Block Parameter Sampling
Prior Distribution
1 s2 Conjugate 1.0000 igamma(0.01, scale = 0.01)
2 s2g Conjugate 1.0000 igamma(0.01, scale = 0.01)
3 b0 N-Metropolis 0 normal(0, var = 10000)
  b1   0 normal(0, var = 10000)

Random Effect Parameters
Parameter Sampling
Subject Number of
gamma N-Metropolis Family 4 1 2 3 4 normal(0, var = s2g)

The posterior summary and interval statistics for the model parameters and the random-effects parameters are shown in Figure 55.9.

Figure 55.9: Posterior Summary and Interval Statistics

Random-Effects Model

The MCMC Procedure

Posterior Summaries
Parameter N Mean Standard
25% 50% 75%
b0 10000 68.4717 1.2735 67.7757 68.4495 69.1213
b1 10000 -3.5533 0.9740 -4.1829 -3.5381 -2.9375
s2 10000 4.1334 1.9372 2.8024 3.7093 4.9790
s2g 10000 5.1508 23.4698 0.2312 1.3104 4.2433
gamma_1 10000 0.9404 1.3219 0.0860 0.6963 1.6322
gamma_2 10000 0.0131 1.1935 -0.4020 0.0214 0.4878
gamma_3 10000 -1.3481 1.6535 -2.1852 -0.9346 -0.1252
gamma_4 10000 0.0945 1.1931 -0.3323 0.0528 0.5643

Posterior Intervals
Parameter Alpha Equal-Tail Interval HPD Interval
b0 0.050 65.8646 71.1331 65.9097 71.1712
b1 0.050 -5.5058 -1.6127 -5.4201 -1.5651
s2 0.050 1.7166 9.0766 1.3678 7.8796
s2g 0.050 0.00983 32.7002 0.00105 19.0298
gamma_1 0.050 -1.0884 4.0560 -1.0160 4.0923
gamma_2 0.050 -2.5942 2.5279 -2.5357 2.5636
gamma_3 0.050 -5.4957 0.6638 -4.7168 1.0677
gamma_4 0.050 -2.4901 2.7349 -2.5895 2.5888

Trace plots for all the parameters are shown in Figure 55.10. The mixing looks very reasonable, suggesting convergence.

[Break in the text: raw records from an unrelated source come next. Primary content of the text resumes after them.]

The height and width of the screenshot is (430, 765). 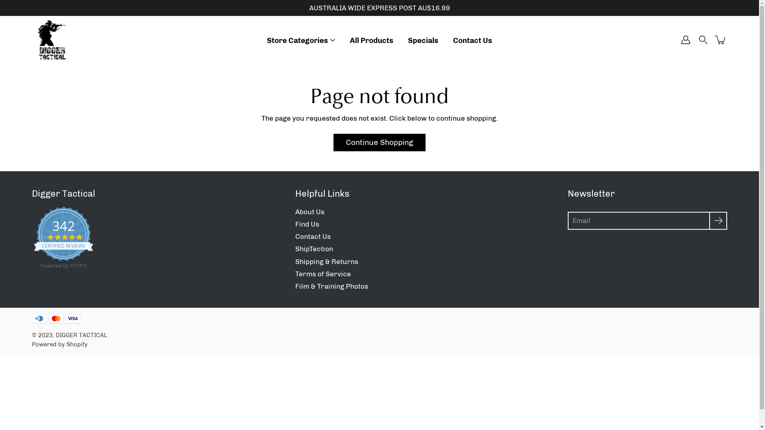 I want to click on 'Film & Training Photos', so click(x=331, y=286).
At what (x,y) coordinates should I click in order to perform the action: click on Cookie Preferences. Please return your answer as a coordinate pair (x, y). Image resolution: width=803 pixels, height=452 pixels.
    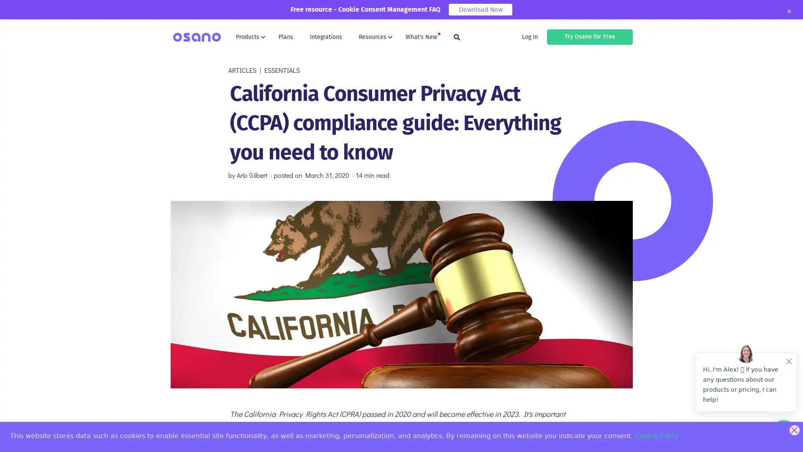
    Looking at the image, I should click on (13, 438).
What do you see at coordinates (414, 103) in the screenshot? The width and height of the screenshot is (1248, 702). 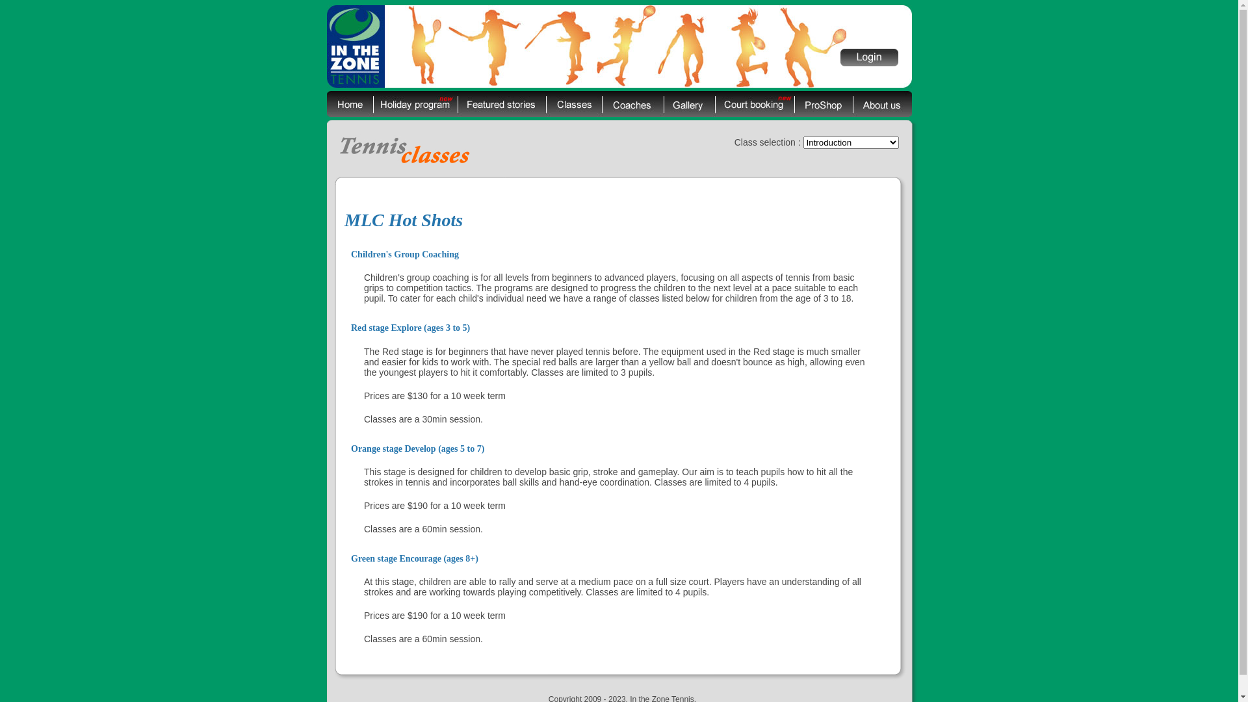 I see `'School Holiday Programs'` at bounding box center [414, 103].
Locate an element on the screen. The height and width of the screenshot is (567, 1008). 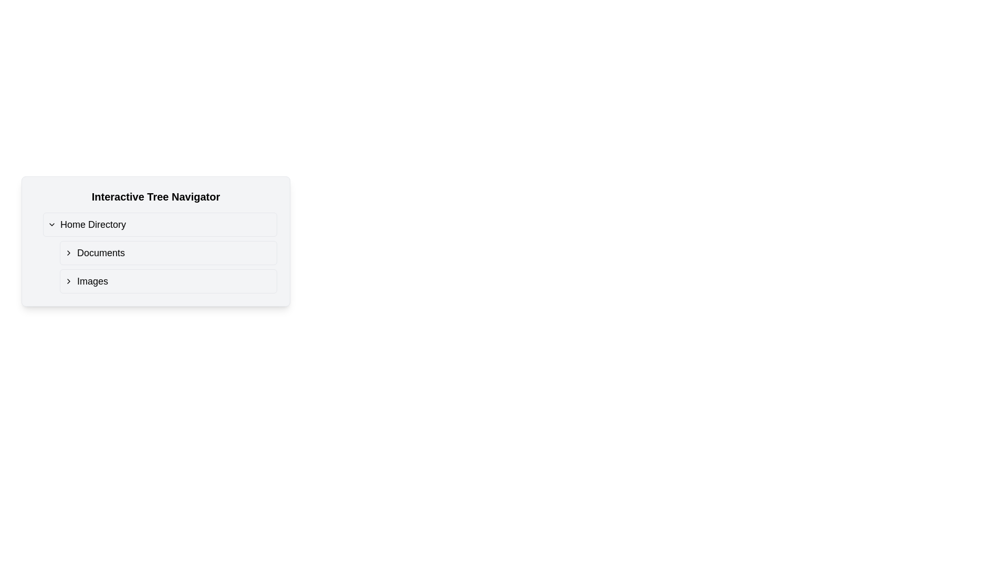
the small rightward-pointing chevron icon located at the far left of the 'Images' item in the tree structure is located at coordinates (68, 281).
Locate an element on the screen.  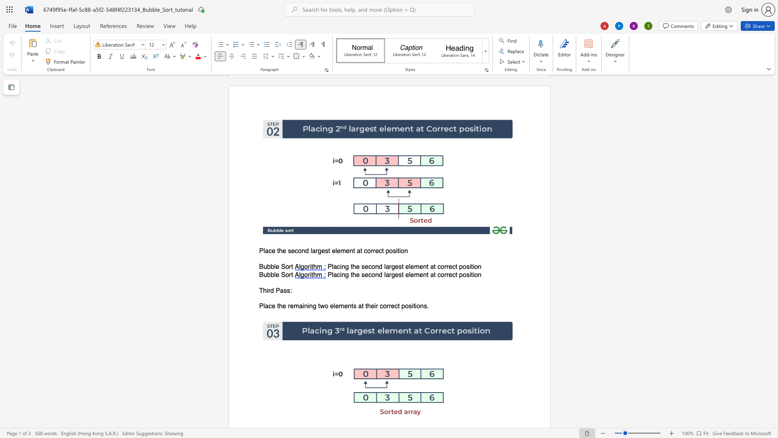
the 1th character "u" in the text is located at coordinates (265, 267).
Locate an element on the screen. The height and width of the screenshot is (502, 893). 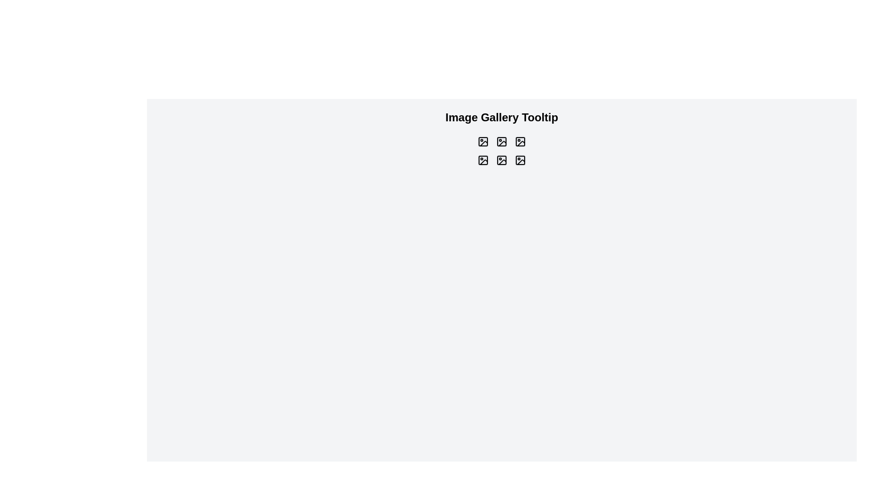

Figure 55.10: Plots for $b_1$ and Log of the Posterior Density

Plots for b1 and Log of the Posterior Density
External File:images/mixed0g1.png
External File:images/mixed0g2.png

From the interval statistics table, you see that both the equal-tail and HPD intervals for $\beta _0$ are positive, strongly indicating the positive effect of the parameter. On the other hand, both intervals for $\beta _1$ cover the value zero, indicating that gf does not have a strong impact on predicting height in this model.